Thursday, August 12, 2010

Famous still ...

... we hope: Is This Book Invisible?

This ignorance is part of a general myth, aided by programs like "Mad Men" and such twisted accounts as Howard Zinn's People's History of the United States. According to these shows and books, the 1950's was a decade of American rapacity, sexism, war-mongering, profiteering and mindlessness. In fact, that decade saw a flowering of literary talents that has not been equaled since. J.D. Salinger, Saul Bellow, Vladimir Nabokov, Ernest Hemingway, John Steinbeck, Isaac Bashevis Singer, Philip Roth, John Updike published important books in the 1950's, and in 1952 Ellison put himself on the map with his own Invisible Man, a powerful narrative delivered by a black man who calls himself invisible because he walks unnoticed through the white world.

2 comments:

  1. "How many high school seniors---or for that matter college undergraduates---can identify Ralph Ellison's novel? True, the author was an African-American, but he was a male African-American, hence of lesser importance than, say, Maya Angelou or Alice Walker in the PC world of American education."

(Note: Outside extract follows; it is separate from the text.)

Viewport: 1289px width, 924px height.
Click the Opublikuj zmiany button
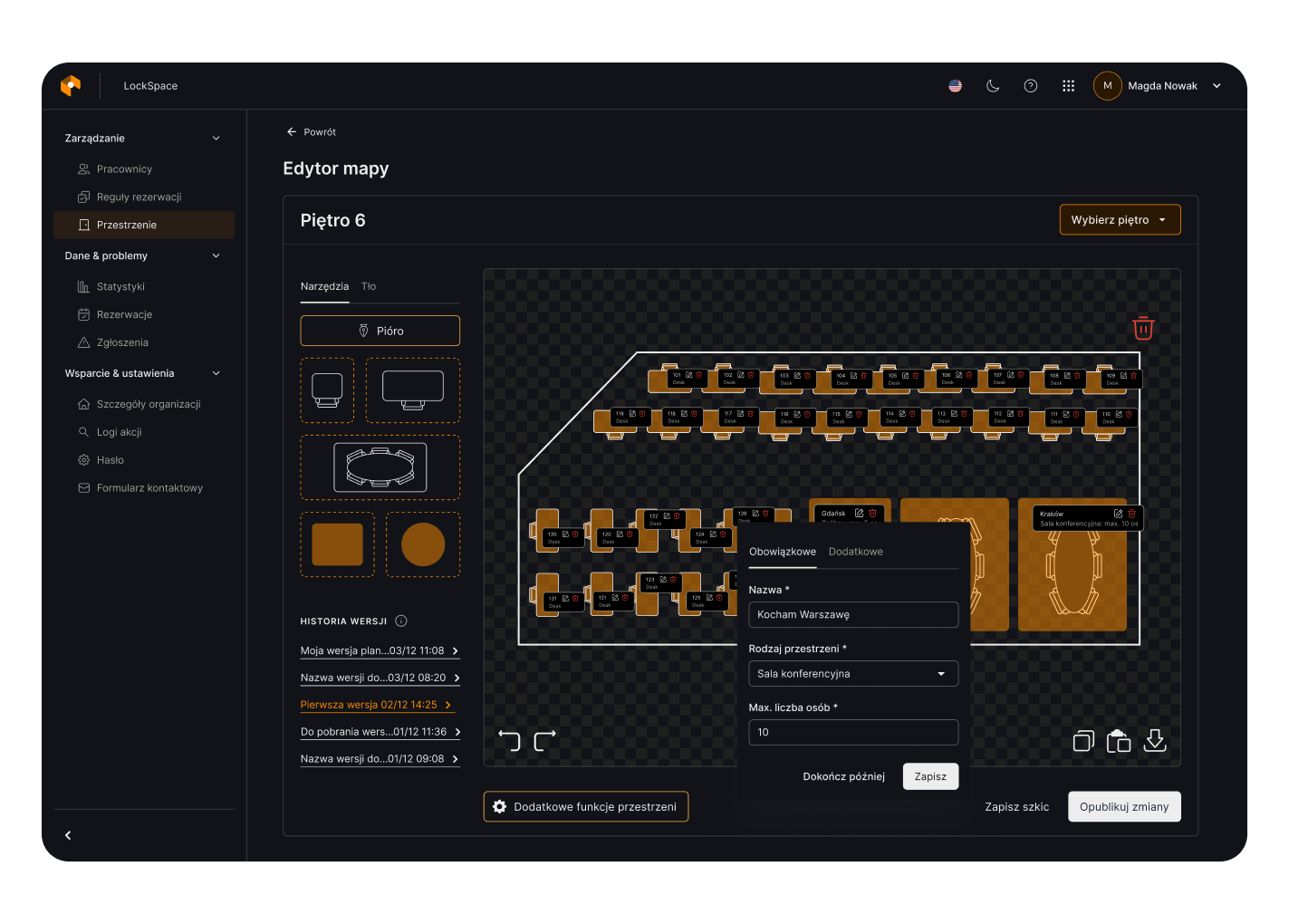pos(1123,807)
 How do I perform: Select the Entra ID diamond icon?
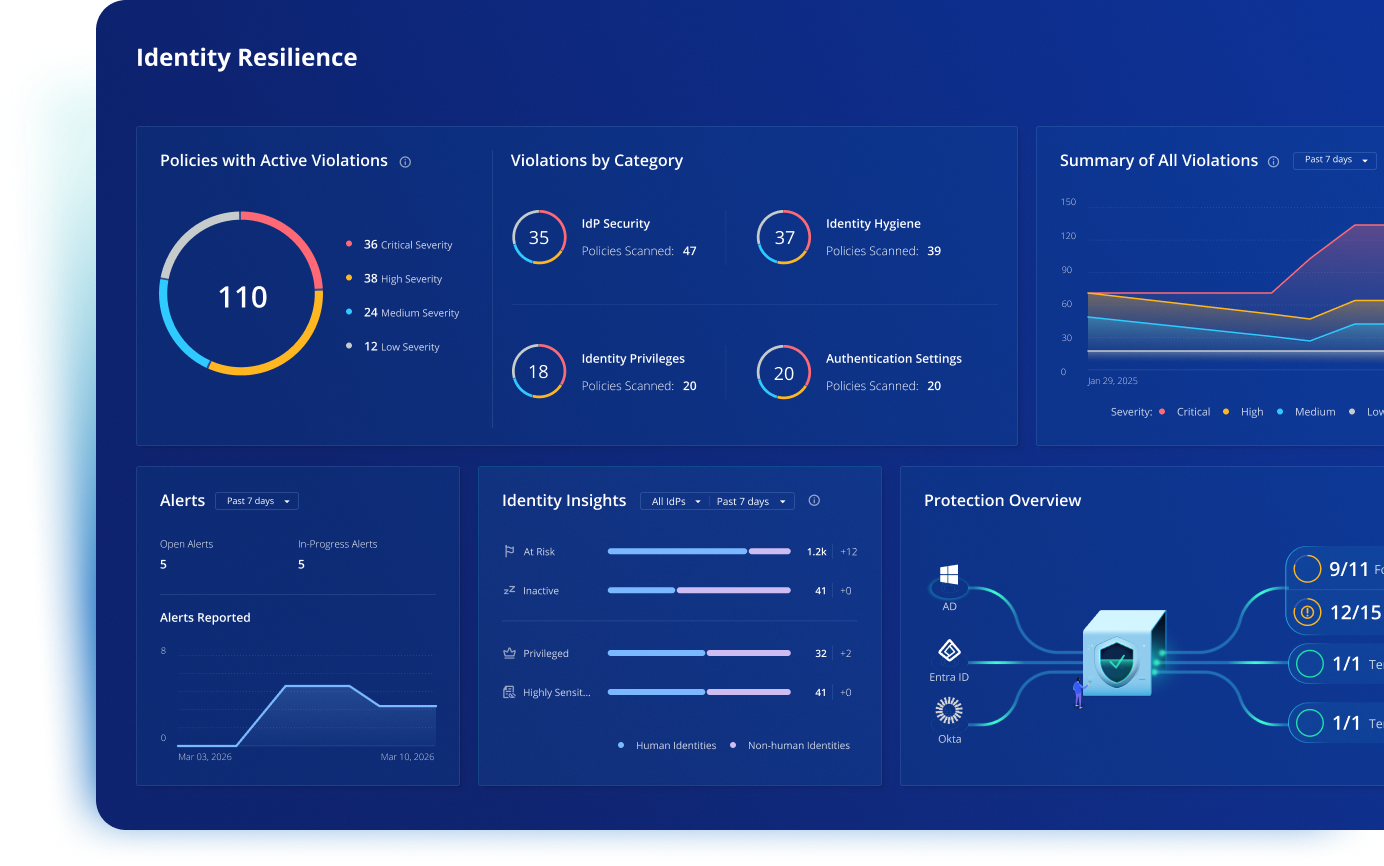click(949, 652)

    That is a concise statement of the despicable problem in literary studies in universities. PC rules the day.

    BTW, Maya Angelou and Alice Walker may have merits as writers (though not many), but much better male writers (white and black) have been pushed aside and ignored in favor of feminizing, coloring, and queering (yes, that is the accepted term in literary studies) the curricula. Sad, sad, sad.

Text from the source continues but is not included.